On Christmas Day, we went to Aunt Tutti’s for a Christmas noon dinner. She, Uncle Fritz, their three boys, Lisa and Irene, Tutti’s and my dad’s younger sisters and the six of us made it a big celebration, not just of Christmas but that we all were alive and together again.
At teatime, when everyone was relaxed, Father mused about his first Christmas in Siberia and no eye remained dry.
“My prison camp was in the middle of nowhere. Escape was impossible. They had built a barbed wire fence all around the compound anyway with watchtowers on the four corners. Heavily-clad guards pointed machine guns towards us at all times. Before we retired at night, we had to line up and they checked how many of us were there because sometimes some had died during the day. Many of us had no shoes but just rags wrapped around our feet and with the Siberian cold, we were shivering. A Soviet flag with the hammer and sickle logo was on a high pole and a warmly dressed officer stood beside it during roll call. It usually happened during the twilight hour, between the parting day and the rapidly approaching night.
“On that day, Christmas 1945, a bitter frost crackled in the air and our breath came in puffs like smoke, it was suspended over and around us. I heard a shy thin voice starting to sing, the sound got louder, stronger, steadier as all the other men standing in the square joined in, despite the warning shots fired around us, bouncing off the frozen earth. Loud and clear, it rang up to the sky, ‘Stille Nacht, heilige Nacht…’
“You can’t imagine what it felt like.

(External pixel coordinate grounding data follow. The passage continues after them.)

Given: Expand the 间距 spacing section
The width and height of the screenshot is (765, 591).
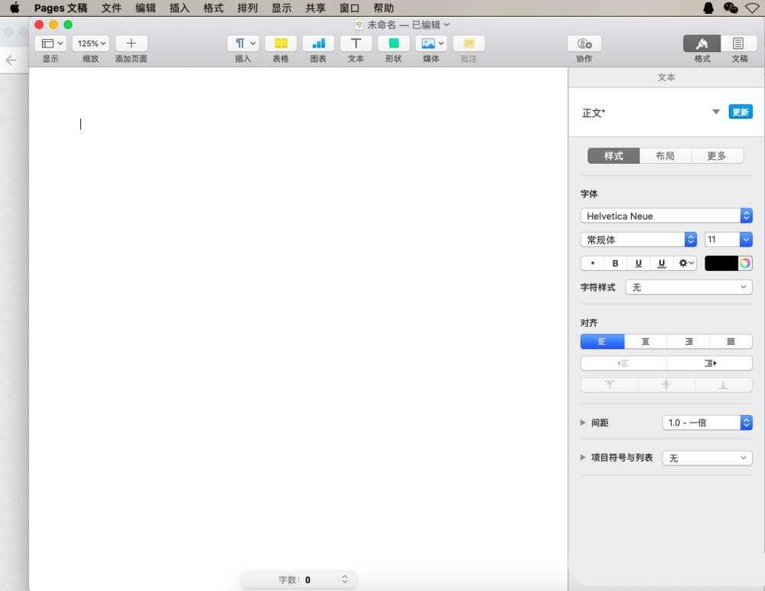Looking at the screenshot, I should click(x=583, y=422).
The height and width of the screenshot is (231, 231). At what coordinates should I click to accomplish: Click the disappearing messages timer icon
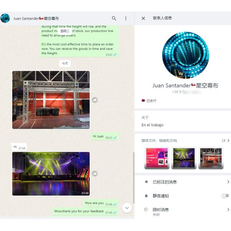[x=146, y=209]
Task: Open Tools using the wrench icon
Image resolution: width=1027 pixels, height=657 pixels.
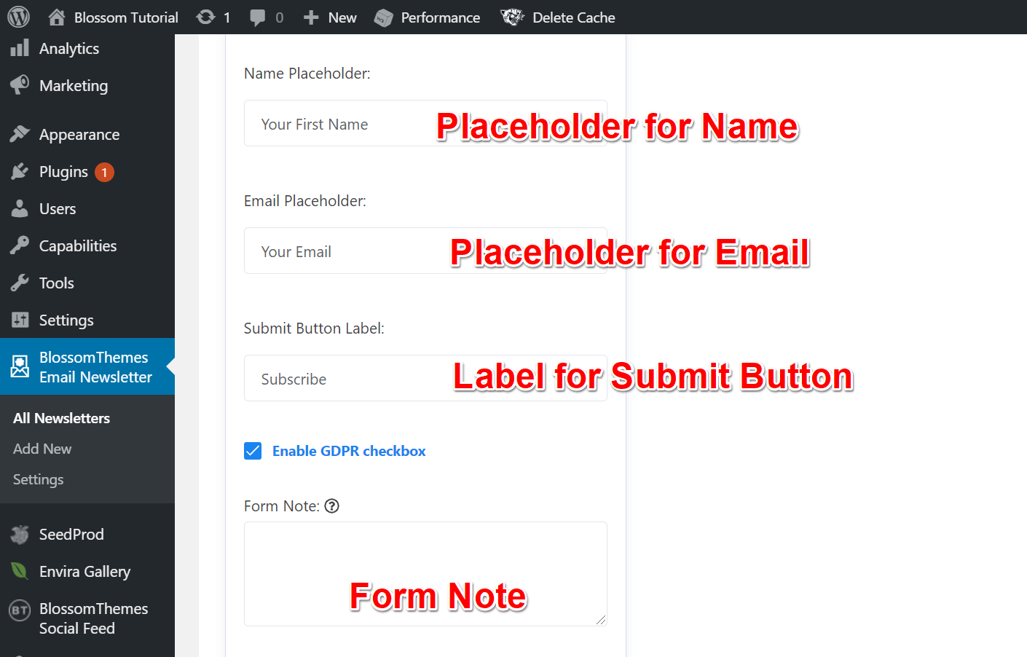Action: coord(20,283)
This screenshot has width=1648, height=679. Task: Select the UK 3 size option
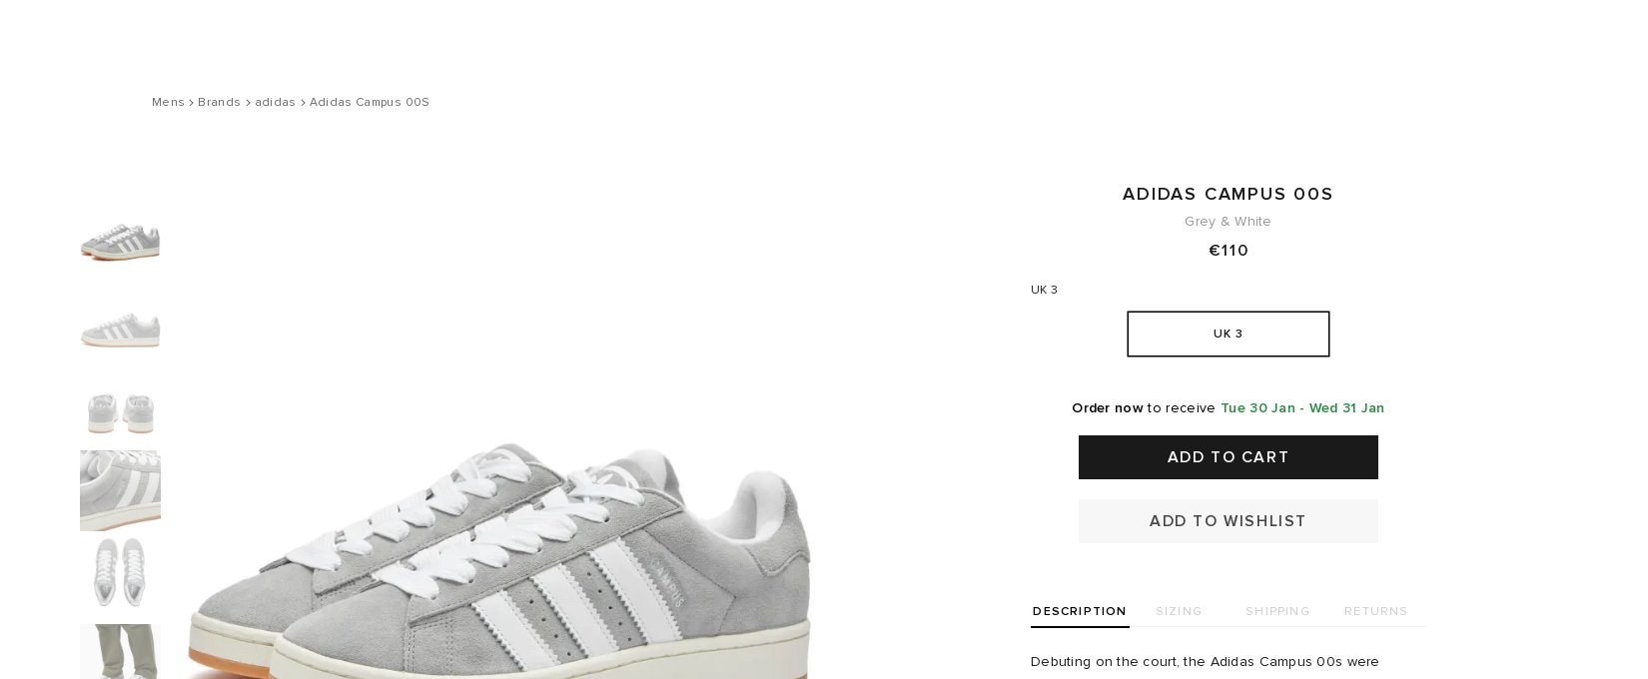(1228, 334)
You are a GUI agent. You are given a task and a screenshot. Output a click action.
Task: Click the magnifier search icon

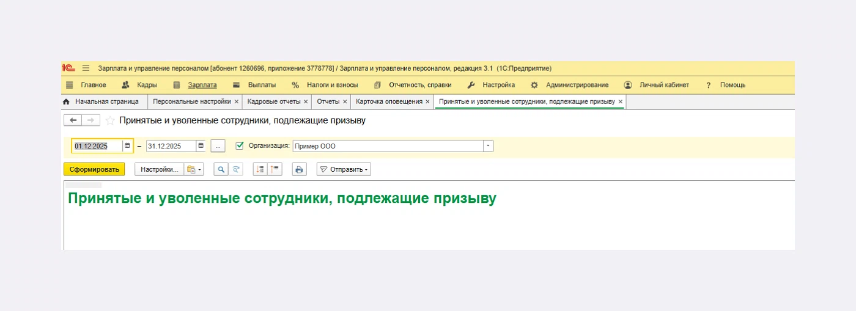pos(221,169)
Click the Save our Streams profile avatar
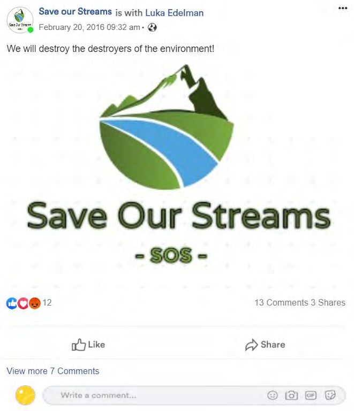This screenshot has width=354, height=411. click(x=20, y=20)
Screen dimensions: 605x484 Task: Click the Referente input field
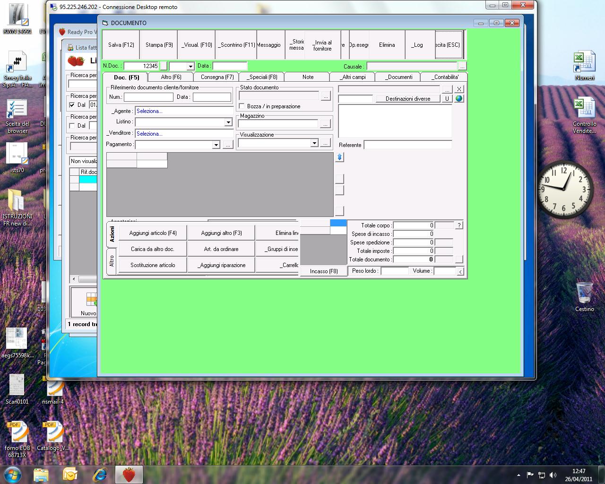pos(407,145)
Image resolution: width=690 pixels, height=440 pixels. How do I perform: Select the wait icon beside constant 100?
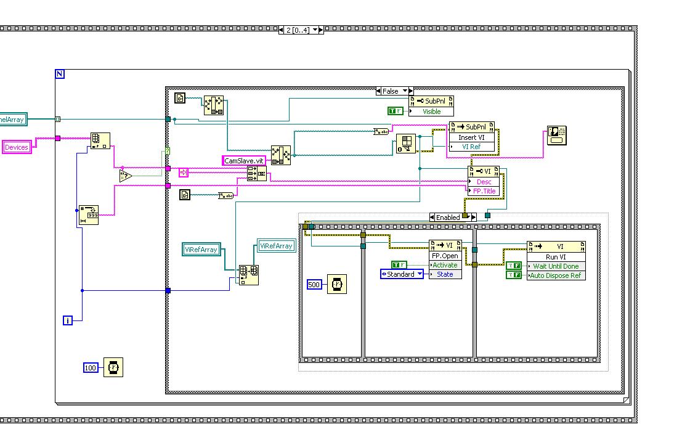coord(113,367)
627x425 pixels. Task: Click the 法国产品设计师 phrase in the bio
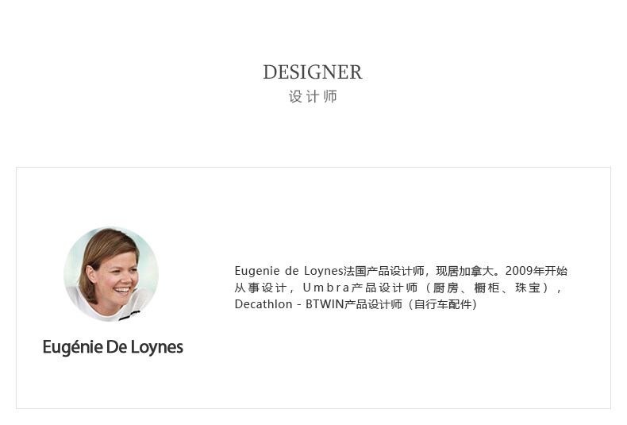click(384, 271)
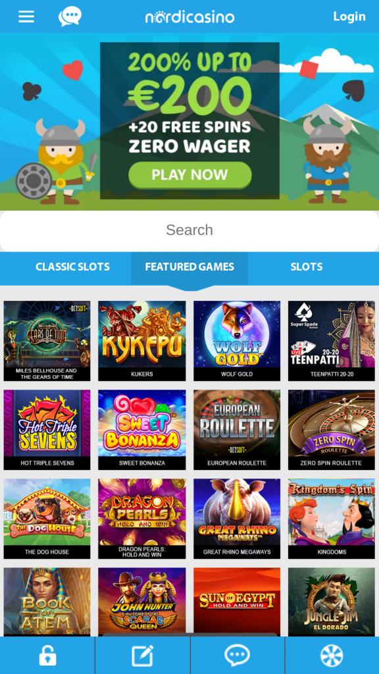The height and width of the screenshot is (674, 379).
Task: Open Great Rhino Megaways game
Action: pyautogui.click(x=237, y=519)
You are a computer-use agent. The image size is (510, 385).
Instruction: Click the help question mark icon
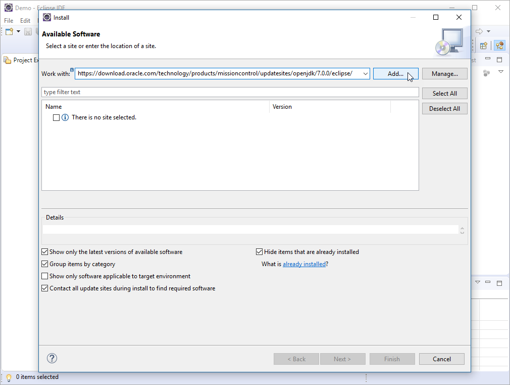tap(52, 358)
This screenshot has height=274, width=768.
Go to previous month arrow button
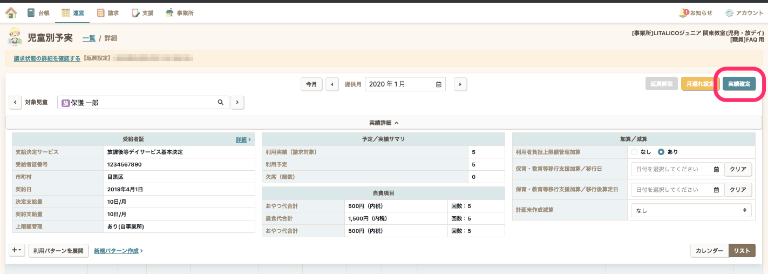[x=332, y=84]
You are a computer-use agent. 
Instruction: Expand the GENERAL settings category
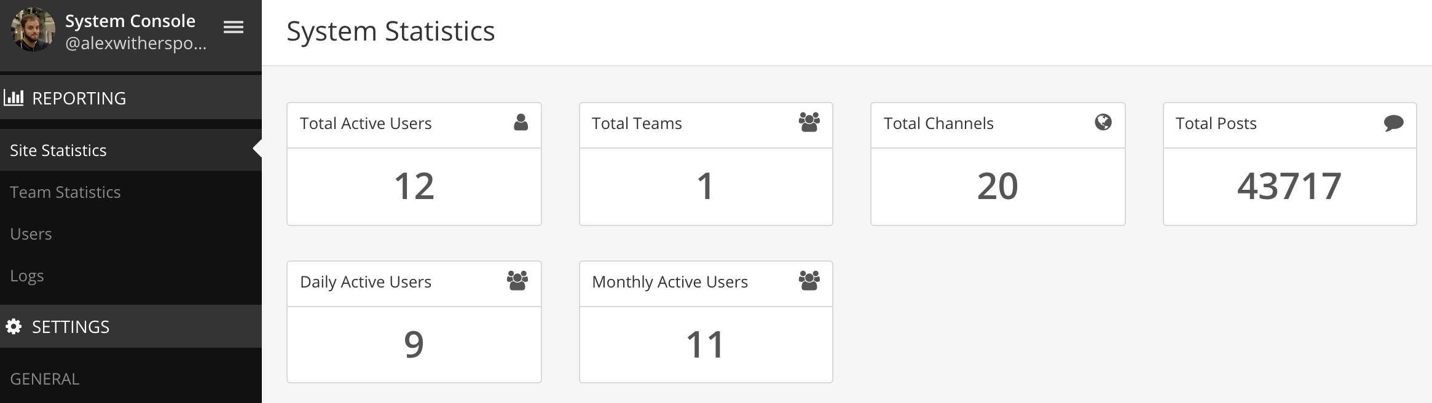(x=45, y=379)
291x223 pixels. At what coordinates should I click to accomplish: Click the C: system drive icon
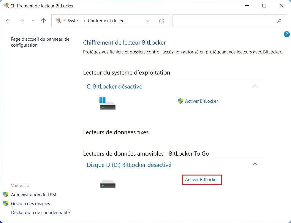pyautogui.click(x=107, y=104)
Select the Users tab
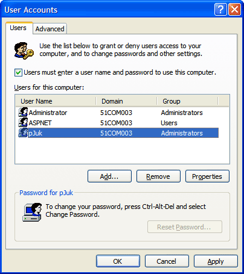This screenshot has width=244, height=274. (18, 28)
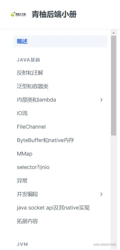This screenshot has width=120, height=250.
Task: Open the 反射和注解 page
Action: point(30,73)
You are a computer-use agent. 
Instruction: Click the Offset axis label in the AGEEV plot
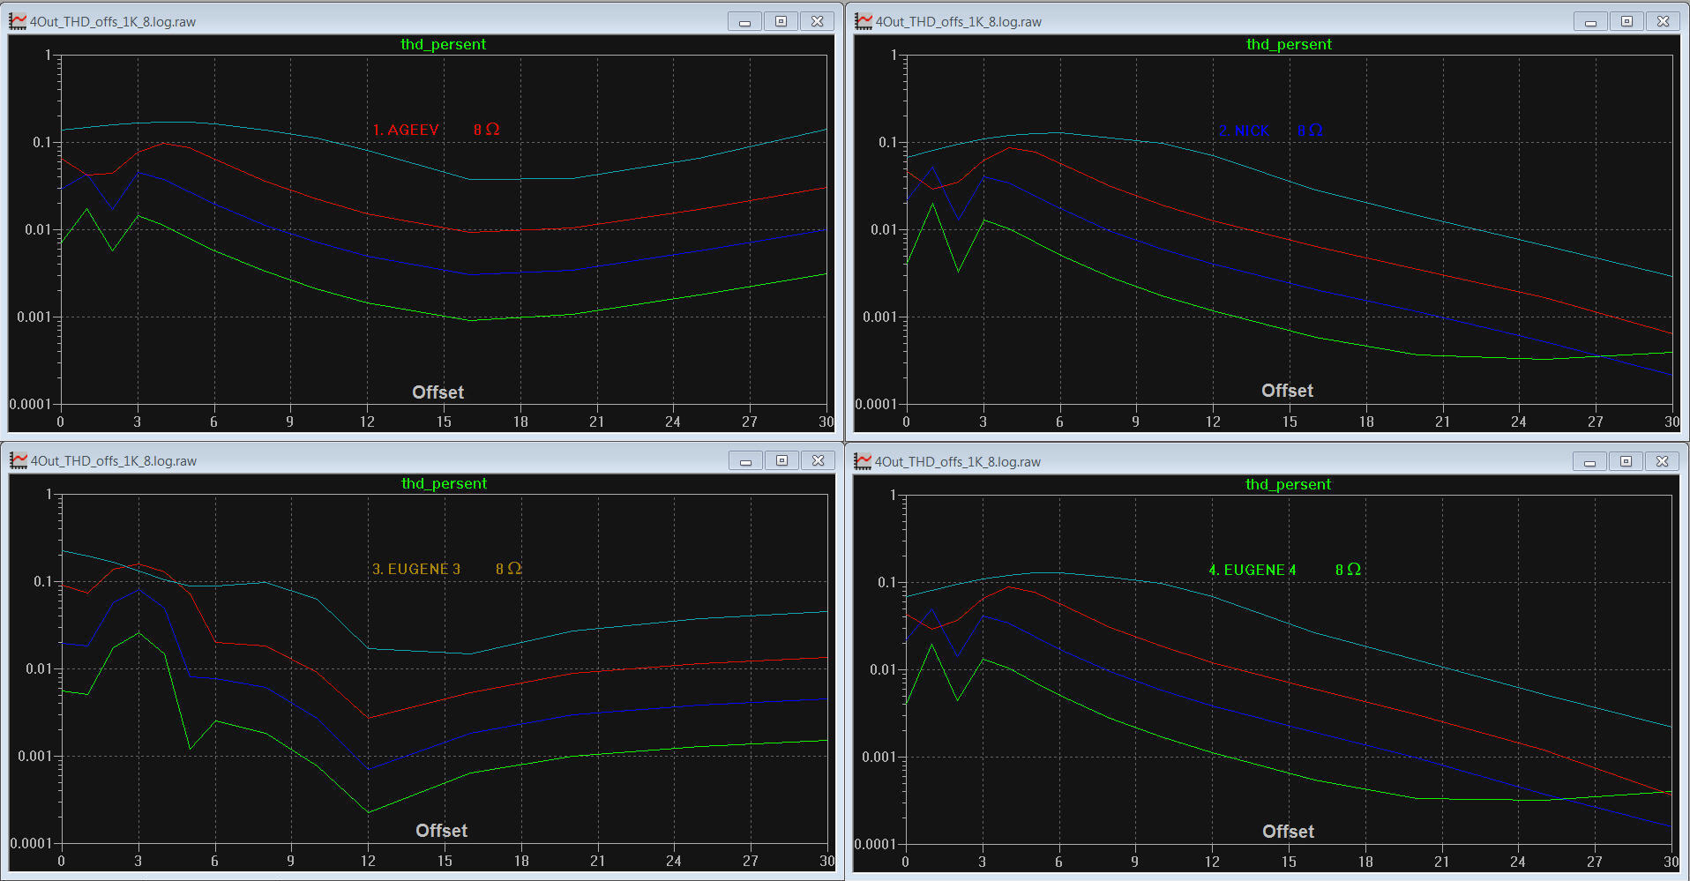tap(437, 392)
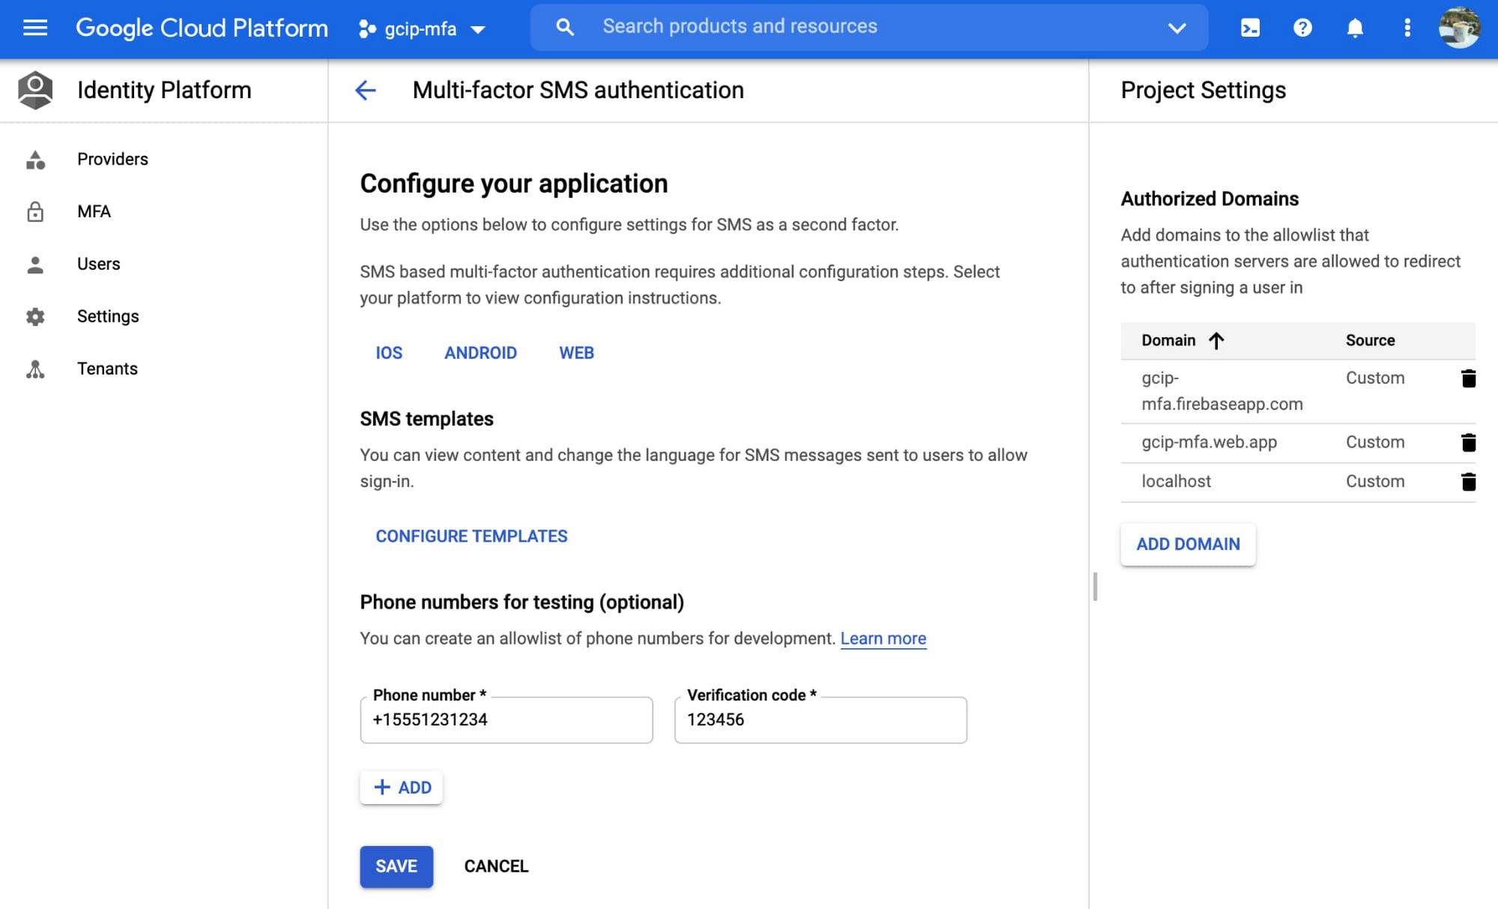
Task: Click the Learn more hyperlink
Action: point(883,637)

It was an eerie scene, useless in the big picture of history but already part of it. We were lost. We knew we would most likely die and still thought of Christmas and sang with thoughts of our loved ones and home on our minds; hoped against hope for peace on earth and many a tear froze to an icicle on the lashes. But the big surprise for us was when the guards put down their guns and joined the singing in their strange guttural language.”
Dad sat there, lost in his thoughts and memories. My mother took his hand.
Lovely story Giselle!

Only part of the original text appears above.